Physics-Grounded Motion Forecasting via Equation Discovery for Trajectory-Guided Image-to-Video Generation
This addresses the limitation of current video generation models in replicating real-world dynamics, offering a physics-grounded approach for applications requiring accurate motion forecasting.
The paper tackles the problem of generating videos with physically accurate object motion by integrating symbolic regression and trajectory-guided models, successfully recovering ground-truth equations and improving physical alignment in scenarios like spring-mass systems and pendulums.

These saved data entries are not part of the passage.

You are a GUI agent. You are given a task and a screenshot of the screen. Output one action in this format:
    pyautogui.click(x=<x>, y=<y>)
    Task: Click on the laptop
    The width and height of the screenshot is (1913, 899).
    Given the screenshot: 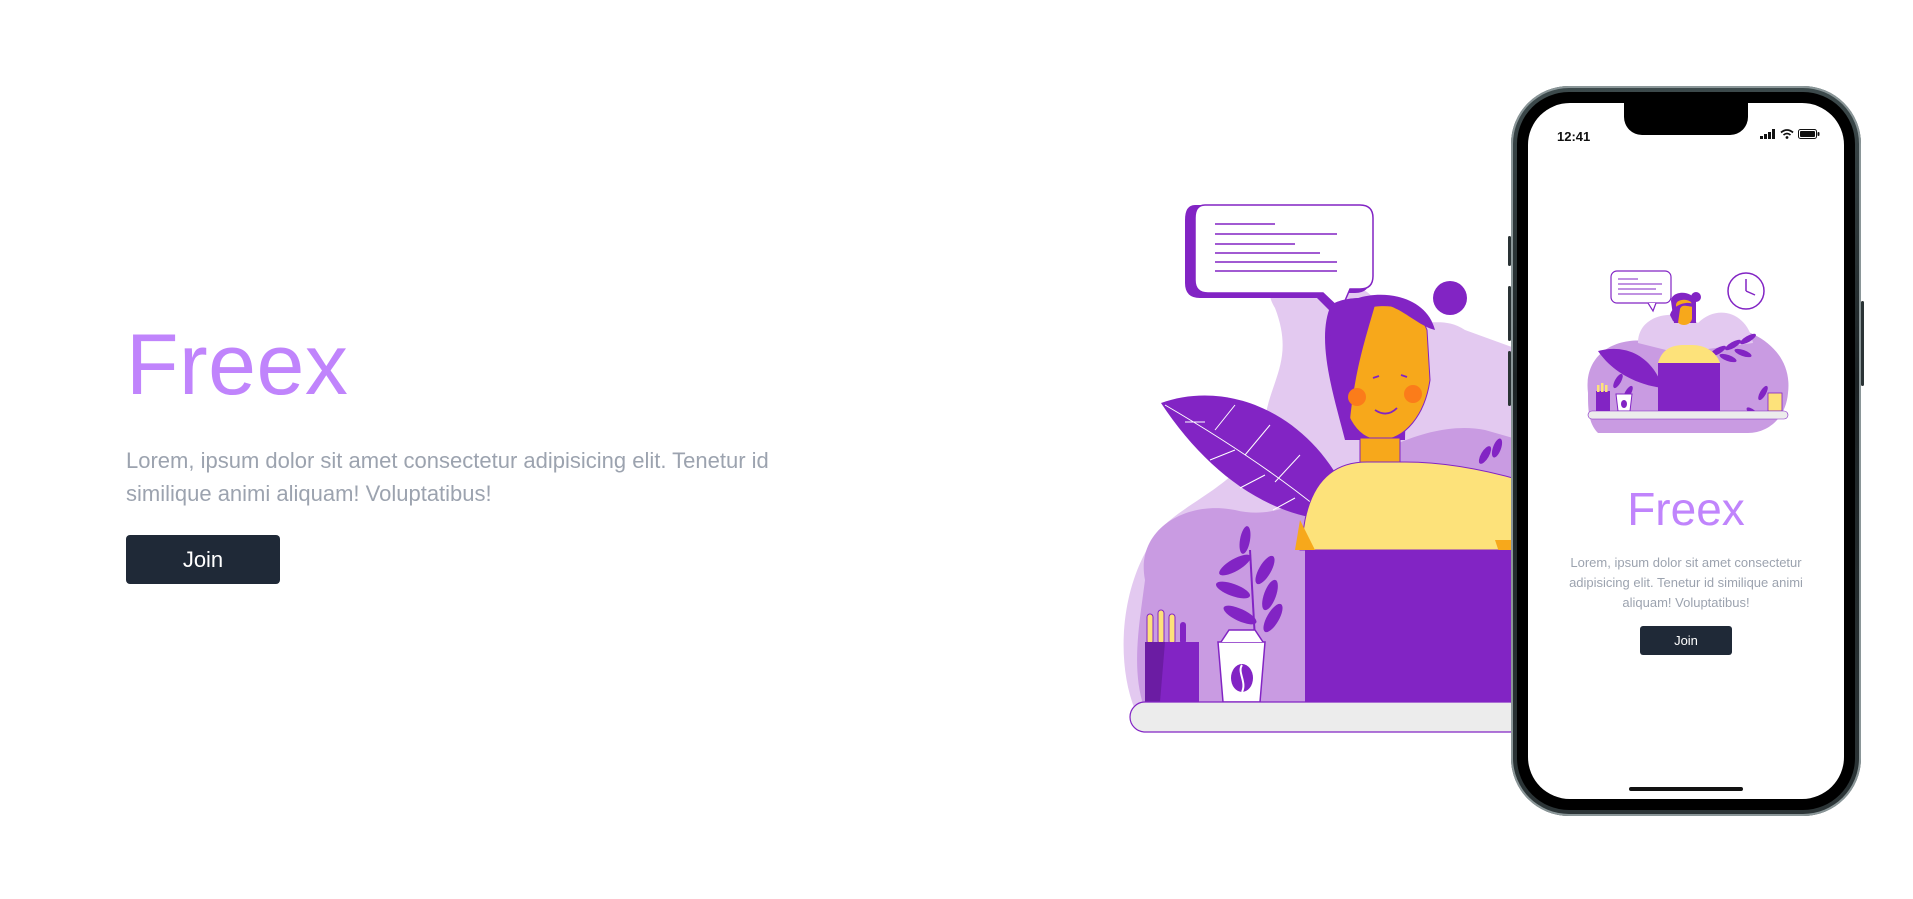 What is the action you would take?
    pyautogui.click(x=1412, y=628)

Recent advances in diffusion-based and autoregressive video generation models have achieved remarkable visual realism. However, these models typically lack accurate physical alignment, failing to replicate real-world dynamics in object motion. This limitation arises primarily from their reliance on learned statistical correlations rather than capturing mechanisms adhering to physical laws. To address this issue, we introduce a novel framework that integrates symbolic regression (SR) and trajectory-guided image-to-video (I2V) models for physics-grounded video forecasting. Our approach extracts motion trajectories from input videos, uses a retrieval-based pre-training mechanism to enhance symbolic regression, and discovers equations of motion to forecast physically accurate future trajectories. These trajectories then guide video generation without requiring fine-tuning of existing models. Evaluated on scenarios in Classical Mechanics, including spring-mass, pendulums, and projectile motions, our method successfully recovers ground-truth analytical equations and improves the physical alignment of generated videos over baseline methods.